Pelajaran Penting untuk AS: Tak Semudah Itu Tundukkan Iran
Dailynesia.com – Perang antara Amerika Serikat (AS) dan Iran yang berlangsung sejak lama kini mulai berakhir. Namun, kesepakatan yang tercapai pekan lalu tidak langsung menjadi jaminan damai. Tantangan besar masih mengemuka, termasuk tekanan dari Presiden Donald Trump dan ketegangan dengan Lebanon serta Selat Hormuz. MoU yang ditandatangani Trump di Prancis dianggap sebagai langkah penting, tetapi masih banyak isu yang harus diperjuangkan dalam 60 hari ke depan.
Kesepakatan ini menawarkan beberapa manfaat, seperti menghentikan pertempuran dan membuka kembali jalur laut strategis. Iran berharap mendapatkan insentif ekonomi atas komitmen untuk tidak mengembangkan senjata nuklir. Meski demikian, poin krusial seperti masa depan program nuklir dan stok uranium yang telah diperkaya masih memerlukan pembahasan intensif.
Kemenangan Pertama, Tantangan Masih Ada
Pembicaraan antara AS dan Iran dianggap sebagai pencapaian besar. Menurut Philip Gordon, mantan pejabat keamanan nasional AS, gencatan senjata ini bisa bertahan karena sesuai dengan kepentingan kedua belah pihak. “Ada peluang cukup baik bahwa penjedaan perang ini terus berlanjut,” ujarnya melalui CNN International, Senin (22/6/2026).
“Apakah mereka tidak pernah berpikir bahwa jika ancaman mereka benar-benar berhasil, mereka tidak akan sampai pada tingkat keputusasaan seperti sekarang?”
Kata-kata tersebut disampaikan Mohammad Bagher Ghalibaf, pemimpin negosiasi Iran, yang menunjukkan sikap Teheran tidak ingin langsung kalah dalam diplomasi. Iran juga memanfaatkan momentum ini untuk menekan Trump agar memaksa Israel menghentikan serangan terhadap Hizbullah di Lebanon. Langkah penutupan Selat Hormuz, kata pihak Iran, menjadi strategi menguji kemampuan Trump mengendalikan Netanyahu.
Sebaliknya, Trump membalas dengan ancaman bahwa AS akan menyerang Iran “sangat keras” jika negara itu tidak mengendalikan Hizbullah. Di tengah ketegangan, Wakil Presiden JD Vance tetap menawarkan hubungan baru dengan Iran. “Jika para pemimpin Anda bersedia berhenti menjadi pendorong ketidakstabilan, kami bersedia mengubah hubungan secara mendasar,” ujarnya.

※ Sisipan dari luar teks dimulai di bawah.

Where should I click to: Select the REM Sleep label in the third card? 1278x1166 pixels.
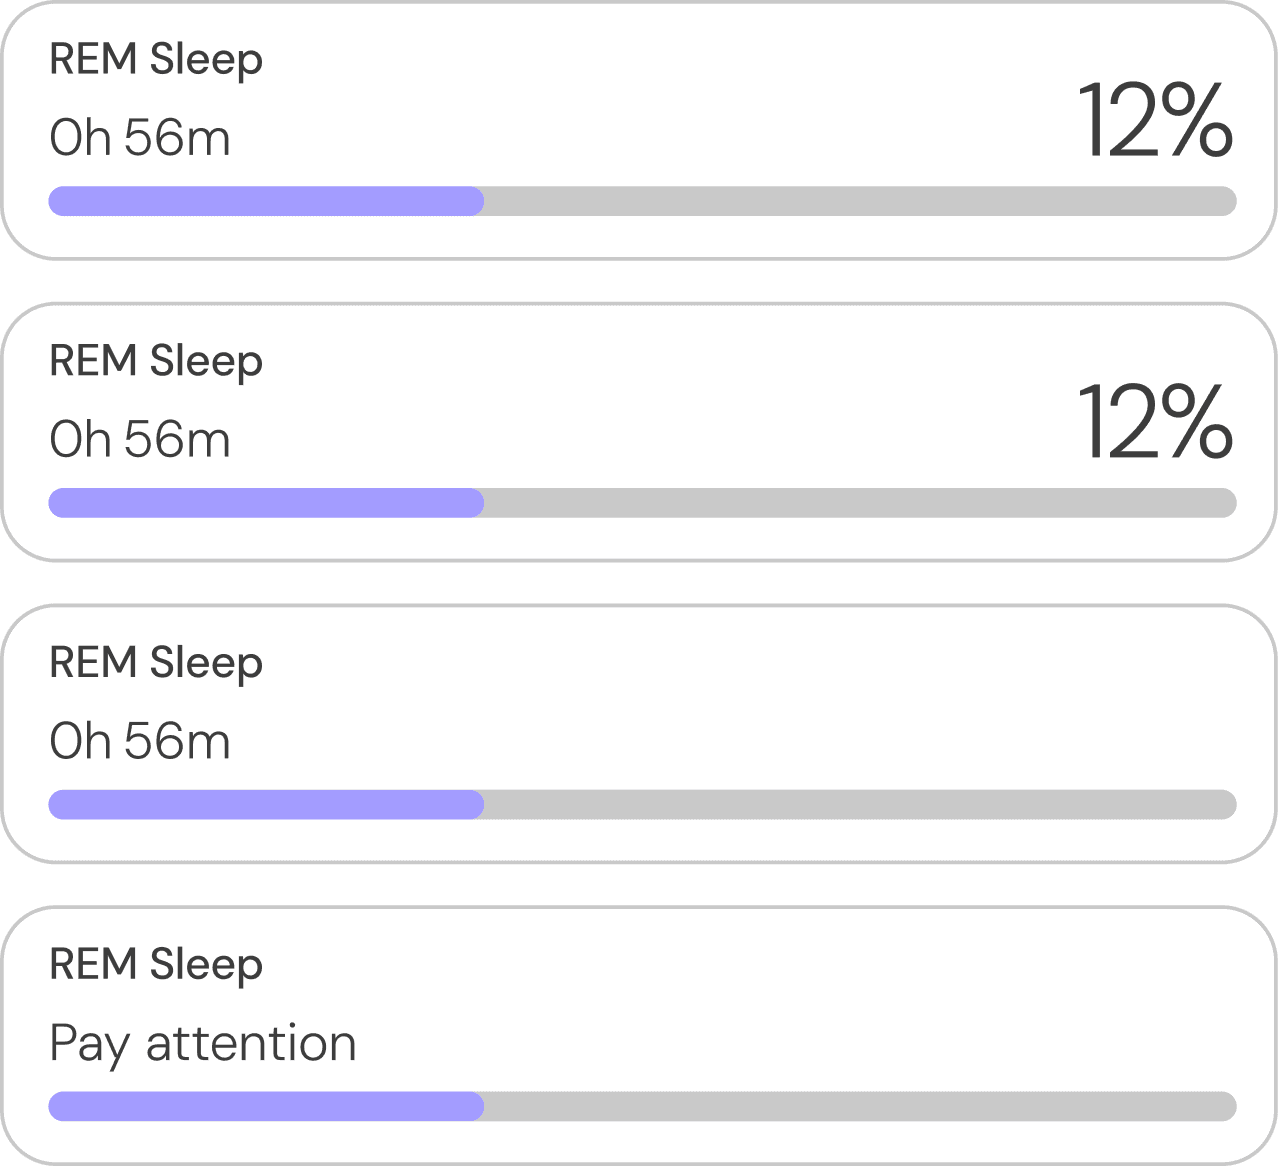click(x=156, y=664)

Kekhawatiran dan Kontroversi
Beberapa pengamat skeptis terhadap kemungkinan perubahan besar. Mereka mengingat bahwa selama hampir 50 tahun, para pemimpin Iran telah membangun identitas sebagai lawan AS. Kesepakatan ini juga memicu polemik di Washington, di mana politisi mengkritik pengurangan sanksi terhadap ekspor energi dan farmasi Iran.
Sementara itu, Senator Partai Republik Lindsey Graham membenarkan pendekatan diplomatik. “Jika Anda tidak memiliki jalan melalui MoU, maka harus berperang atau menggunakan cara lain,” katanya. Meski setuju, ia juga mengakui keraguan terhadap strategi tersebut.

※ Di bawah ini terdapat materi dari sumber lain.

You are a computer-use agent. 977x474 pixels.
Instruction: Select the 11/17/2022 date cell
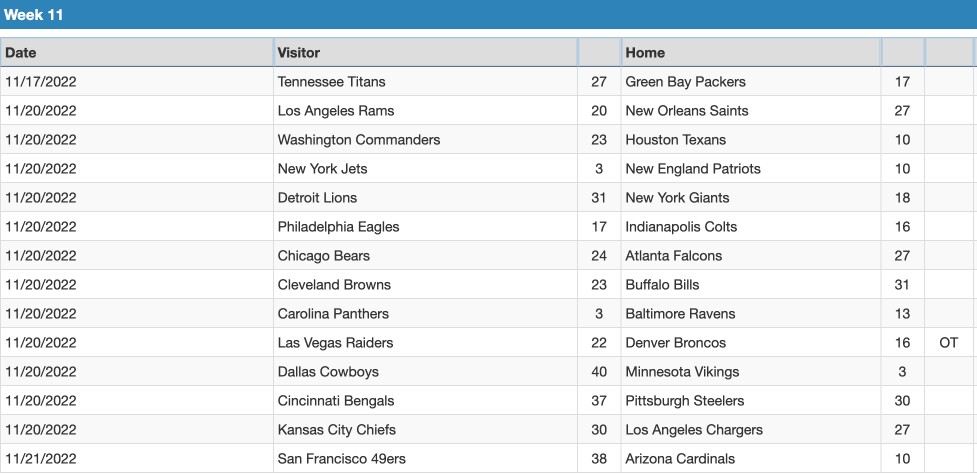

Dalam perundingan, Qatar dan Pakistan sebagai mediator melaporkan kemajuan. Keduanya menyatakan proses berlangsung dalam suasana positif, dengan peta jalan kesepakatan final telah disepakati. Namun, kekhawatiran terhadap kerapuhan kerangka perdamaian mulai terlihat, terutama karena Iran dan AS masih saling menantang di berbagai isu kritis.